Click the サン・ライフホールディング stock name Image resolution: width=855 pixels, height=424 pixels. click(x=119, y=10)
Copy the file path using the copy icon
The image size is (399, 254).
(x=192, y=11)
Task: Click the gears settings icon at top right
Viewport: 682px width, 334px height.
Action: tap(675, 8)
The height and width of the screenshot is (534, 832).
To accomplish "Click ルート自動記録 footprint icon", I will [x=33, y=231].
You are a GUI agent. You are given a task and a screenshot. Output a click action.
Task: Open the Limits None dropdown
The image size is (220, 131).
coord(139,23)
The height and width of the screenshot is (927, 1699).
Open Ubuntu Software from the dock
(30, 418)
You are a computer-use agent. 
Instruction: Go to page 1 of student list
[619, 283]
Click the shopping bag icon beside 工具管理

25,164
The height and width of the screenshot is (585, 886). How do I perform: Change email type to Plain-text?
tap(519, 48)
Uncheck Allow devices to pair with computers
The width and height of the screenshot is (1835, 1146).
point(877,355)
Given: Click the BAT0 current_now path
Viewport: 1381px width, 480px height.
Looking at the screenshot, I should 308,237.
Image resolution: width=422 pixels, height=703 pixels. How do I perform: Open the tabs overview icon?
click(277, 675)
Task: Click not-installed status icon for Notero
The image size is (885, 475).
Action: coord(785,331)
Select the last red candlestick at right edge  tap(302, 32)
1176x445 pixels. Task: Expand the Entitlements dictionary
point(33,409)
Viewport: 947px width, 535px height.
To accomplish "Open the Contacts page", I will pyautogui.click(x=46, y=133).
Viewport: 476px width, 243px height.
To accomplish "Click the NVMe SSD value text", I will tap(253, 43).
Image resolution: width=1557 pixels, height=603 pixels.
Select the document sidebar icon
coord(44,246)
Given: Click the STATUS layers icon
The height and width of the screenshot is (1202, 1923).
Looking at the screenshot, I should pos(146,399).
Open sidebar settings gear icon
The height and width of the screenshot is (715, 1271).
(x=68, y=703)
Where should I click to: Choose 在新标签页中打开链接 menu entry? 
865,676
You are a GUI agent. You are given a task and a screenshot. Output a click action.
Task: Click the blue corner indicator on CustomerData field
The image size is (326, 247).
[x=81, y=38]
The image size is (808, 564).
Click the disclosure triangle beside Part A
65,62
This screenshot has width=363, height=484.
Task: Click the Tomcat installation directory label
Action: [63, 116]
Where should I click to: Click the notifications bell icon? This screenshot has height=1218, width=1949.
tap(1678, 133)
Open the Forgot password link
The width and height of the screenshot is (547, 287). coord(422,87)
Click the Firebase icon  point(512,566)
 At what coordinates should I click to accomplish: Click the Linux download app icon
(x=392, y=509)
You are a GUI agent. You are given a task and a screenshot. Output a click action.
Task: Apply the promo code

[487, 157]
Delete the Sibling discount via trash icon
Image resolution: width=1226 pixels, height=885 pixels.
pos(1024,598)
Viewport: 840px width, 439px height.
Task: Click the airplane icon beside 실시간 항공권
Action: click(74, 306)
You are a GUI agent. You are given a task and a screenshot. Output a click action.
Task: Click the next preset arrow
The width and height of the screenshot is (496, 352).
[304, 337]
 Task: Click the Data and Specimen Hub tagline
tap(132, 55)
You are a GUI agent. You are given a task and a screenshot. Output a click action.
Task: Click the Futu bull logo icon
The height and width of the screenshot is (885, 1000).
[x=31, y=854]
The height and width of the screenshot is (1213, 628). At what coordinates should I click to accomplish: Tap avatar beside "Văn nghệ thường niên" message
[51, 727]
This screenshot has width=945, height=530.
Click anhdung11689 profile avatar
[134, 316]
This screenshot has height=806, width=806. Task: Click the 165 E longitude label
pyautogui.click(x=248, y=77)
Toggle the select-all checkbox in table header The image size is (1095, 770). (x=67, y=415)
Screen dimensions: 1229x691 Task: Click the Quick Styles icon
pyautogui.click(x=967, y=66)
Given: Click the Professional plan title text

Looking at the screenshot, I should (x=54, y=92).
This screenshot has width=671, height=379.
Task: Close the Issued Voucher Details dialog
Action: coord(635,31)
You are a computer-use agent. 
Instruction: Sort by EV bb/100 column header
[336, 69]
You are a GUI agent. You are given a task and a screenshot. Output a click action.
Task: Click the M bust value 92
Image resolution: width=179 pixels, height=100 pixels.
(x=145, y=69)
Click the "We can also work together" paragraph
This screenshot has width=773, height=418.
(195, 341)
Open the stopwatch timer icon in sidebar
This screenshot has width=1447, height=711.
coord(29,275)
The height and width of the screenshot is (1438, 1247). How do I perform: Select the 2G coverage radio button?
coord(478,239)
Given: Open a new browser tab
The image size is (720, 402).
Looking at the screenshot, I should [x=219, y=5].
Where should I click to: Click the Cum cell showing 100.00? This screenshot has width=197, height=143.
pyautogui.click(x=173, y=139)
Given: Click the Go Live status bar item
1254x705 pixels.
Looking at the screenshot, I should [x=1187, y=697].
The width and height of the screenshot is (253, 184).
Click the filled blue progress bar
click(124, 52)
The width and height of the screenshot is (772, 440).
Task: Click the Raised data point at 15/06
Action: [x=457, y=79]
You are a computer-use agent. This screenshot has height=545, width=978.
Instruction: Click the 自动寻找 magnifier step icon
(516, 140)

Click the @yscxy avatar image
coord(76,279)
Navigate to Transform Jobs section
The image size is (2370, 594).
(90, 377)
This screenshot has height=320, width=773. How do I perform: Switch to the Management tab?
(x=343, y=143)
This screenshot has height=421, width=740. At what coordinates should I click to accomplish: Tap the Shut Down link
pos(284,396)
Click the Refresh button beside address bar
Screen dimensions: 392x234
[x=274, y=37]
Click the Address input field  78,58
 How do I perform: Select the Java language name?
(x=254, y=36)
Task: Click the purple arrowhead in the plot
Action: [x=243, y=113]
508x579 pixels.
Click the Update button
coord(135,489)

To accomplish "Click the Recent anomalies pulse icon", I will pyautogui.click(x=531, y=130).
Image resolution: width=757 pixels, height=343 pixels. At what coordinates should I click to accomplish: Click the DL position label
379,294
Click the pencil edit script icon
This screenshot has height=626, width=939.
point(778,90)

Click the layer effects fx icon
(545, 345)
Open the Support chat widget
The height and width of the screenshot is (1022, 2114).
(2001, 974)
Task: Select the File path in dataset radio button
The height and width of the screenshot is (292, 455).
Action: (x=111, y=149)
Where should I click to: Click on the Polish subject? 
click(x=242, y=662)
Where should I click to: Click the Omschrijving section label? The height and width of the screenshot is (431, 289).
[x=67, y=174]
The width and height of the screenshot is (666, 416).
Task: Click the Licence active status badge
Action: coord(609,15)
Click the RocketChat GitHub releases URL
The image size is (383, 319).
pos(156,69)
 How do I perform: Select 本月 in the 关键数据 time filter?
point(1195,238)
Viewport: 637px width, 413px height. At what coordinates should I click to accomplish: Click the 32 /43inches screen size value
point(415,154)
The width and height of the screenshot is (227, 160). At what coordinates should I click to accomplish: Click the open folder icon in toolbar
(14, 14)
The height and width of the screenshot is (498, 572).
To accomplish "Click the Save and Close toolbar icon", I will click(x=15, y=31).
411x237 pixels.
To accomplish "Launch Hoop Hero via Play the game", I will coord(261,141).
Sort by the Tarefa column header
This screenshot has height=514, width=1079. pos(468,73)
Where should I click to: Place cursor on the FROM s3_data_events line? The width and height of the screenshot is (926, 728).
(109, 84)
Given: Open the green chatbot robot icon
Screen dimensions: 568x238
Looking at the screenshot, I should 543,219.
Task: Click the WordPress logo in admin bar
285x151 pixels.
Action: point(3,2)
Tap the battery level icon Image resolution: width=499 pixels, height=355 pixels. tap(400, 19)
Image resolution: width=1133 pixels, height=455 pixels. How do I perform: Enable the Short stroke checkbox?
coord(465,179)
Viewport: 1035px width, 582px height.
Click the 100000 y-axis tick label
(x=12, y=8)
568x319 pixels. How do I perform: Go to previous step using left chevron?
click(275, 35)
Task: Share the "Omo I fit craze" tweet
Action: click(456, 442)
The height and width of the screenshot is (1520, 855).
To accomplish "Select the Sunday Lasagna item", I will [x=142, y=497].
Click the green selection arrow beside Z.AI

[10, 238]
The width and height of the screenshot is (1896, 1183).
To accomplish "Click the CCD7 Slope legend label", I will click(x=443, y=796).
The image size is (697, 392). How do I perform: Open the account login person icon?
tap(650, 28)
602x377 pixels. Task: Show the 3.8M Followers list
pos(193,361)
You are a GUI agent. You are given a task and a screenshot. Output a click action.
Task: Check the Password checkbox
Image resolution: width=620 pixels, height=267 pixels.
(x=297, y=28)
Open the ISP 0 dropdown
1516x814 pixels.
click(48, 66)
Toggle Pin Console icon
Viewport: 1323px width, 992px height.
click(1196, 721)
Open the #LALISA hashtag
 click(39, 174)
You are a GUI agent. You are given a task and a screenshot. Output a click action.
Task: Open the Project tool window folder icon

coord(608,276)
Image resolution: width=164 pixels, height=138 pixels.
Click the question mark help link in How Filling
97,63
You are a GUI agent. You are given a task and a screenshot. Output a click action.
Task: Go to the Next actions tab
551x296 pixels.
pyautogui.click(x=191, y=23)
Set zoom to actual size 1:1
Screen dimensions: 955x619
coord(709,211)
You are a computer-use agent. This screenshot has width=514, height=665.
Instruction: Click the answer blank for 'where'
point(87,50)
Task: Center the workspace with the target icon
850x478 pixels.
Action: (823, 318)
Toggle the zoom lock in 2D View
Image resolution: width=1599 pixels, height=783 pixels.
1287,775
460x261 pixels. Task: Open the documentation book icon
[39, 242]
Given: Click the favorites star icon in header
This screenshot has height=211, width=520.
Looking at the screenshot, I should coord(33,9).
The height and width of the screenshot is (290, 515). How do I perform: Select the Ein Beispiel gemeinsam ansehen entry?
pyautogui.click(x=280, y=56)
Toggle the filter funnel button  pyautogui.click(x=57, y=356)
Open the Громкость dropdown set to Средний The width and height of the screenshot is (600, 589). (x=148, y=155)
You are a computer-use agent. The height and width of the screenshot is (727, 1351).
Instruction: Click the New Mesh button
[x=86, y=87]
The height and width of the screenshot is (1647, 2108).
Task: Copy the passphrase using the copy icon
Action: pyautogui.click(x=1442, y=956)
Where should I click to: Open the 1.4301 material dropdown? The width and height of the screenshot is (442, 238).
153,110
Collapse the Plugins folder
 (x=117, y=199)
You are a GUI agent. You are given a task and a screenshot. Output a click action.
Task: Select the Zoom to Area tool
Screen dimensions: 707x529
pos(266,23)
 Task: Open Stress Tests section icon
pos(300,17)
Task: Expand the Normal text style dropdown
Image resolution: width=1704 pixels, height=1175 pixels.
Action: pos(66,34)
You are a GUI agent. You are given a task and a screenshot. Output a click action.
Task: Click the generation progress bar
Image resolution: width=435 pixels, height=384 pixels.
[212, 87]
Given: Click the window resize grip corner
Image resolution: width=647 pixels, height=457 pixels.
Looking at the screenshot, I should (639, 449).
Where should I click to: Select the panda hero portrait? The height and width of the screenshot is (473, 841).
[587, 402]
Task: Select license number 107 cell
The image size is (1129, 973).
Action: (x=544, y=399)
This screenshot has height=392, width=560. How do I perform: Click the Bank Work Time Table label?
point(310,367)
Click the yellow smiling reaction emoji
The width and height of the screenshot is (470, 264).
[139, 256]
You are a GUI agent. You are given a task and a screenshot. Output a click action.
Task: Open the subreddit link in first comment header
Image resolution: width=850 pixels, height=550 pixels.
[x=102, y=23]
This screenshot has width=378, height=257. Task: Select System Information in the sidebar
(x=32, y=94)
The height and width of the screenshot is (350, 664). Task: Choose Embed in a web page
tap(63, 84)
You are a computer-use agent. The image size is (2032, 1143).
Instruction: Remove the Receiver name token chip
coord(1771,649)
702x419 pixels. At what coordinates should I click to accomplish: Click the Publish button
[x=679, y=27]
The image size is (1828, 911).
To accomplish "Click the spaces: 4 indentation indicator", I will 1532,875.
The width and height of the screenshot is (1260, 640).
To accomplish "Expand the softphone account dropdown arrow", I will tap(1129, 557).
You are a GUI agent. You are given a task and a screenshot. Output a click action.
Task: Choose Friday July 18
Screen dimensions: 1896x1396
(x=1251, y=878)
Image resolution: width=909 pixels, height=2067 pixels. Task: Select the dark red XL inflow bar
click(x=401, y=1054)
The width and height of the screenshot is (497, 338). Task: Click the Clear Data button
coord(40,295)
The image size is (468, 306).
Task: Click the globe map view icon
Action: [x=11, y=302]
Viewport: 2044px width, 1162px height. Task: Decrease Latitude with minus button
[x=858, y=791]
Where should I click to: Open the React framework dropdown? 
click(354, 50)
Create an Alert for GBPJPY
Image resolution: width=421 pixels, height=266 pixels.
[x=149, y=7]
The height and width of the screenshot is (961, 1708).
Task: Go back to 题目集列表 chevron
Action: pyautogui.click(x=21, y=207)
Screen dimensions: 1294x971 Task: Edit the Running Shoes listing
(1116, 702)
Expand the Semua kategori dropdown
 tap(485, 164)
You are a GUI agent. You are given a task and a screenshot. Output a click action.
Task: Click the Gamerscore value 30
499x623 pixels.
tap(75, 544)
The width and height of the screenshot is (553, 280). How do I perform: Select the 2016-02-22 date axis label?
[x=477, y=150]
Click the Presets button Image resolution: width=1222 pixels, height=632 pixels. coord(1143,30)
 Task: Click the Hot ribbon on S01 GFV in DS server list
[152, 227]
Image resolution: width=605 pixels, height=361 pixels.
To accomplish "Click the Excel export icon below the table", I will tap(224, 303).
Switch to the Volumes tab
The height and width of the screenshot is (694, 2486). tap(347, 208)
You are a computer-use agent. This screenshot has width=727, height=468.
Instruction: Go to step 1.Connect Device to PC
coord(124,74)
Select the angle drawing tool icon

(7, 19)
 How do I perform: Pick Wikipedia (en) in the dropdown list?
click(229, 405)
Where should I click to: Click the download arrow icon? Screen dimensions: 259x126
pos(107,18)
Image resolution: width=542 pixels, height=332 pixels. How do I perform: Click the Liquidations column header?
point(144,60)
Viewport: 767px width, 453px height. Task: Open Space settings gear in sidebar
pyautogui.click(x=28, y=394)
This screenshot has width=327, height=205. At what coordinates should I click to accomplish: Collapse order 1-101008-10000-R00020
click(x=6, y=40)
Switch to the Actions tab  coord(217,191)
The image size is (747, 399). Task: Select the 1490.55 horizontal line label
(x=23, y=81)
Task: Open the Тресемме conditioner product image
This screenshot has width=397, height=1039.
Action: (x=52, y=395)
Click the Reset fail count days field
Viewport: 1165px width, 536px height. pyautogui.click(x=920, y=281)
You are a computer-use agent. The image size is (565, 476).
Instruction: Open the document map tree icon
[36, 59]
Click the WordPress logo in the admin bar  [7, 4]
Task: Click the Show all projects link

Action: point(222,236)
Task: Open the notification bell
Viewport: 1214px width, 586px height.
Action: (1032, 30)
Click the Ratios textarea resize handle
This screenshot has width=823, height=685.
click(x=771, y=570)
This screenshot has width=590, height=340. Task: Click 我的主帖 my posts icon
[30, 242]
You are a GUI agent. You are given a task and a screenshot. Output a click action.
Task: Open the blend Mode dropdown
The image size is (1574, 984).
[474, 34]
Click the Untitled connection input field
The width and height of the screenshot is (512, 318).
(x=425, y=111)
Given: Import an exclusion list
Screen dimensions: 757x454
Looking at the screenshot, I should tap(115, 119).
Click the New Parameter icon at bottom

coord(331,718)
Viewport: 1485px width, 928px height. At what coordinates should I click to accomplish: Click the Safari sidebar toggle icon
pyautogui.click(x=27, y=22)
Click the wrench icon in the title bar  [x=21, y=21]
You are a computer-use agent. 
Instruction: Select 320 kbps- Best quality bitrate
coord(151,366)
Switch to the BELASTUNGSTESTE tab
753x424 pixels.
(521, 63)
=======
§ Exercise task
Quote the stretch of the listing from the line containing "This screenshot has height=320, width=773." through the line containing "will pyautogui.click(x=531, y=130).", both ends included.

§ Task response
This screenshot has height=320, width=773. How do I perform: Switch to the Management tab?
(x=343, y=143)
This screenshot has height=421, width=740. At what coordinates should I click to accomplish: Tap the Shut Down link
pos(284,396)
Click the Refresh button beside address bar
Screen dimensions: 392x234
[x=274, y=37]
Click the Address input field  78,58
 How do I perform: Select the Java language name?
(x=254, y=36)
Task: Click the purple arrowhead in the plot
Action: [x=243, y=113]
508x579 pixels.
Click the Update button
coord(135,489)

To accomplish "Click the Recent anomalies pulse icon", I will pyautogui.click(x=531, y=130).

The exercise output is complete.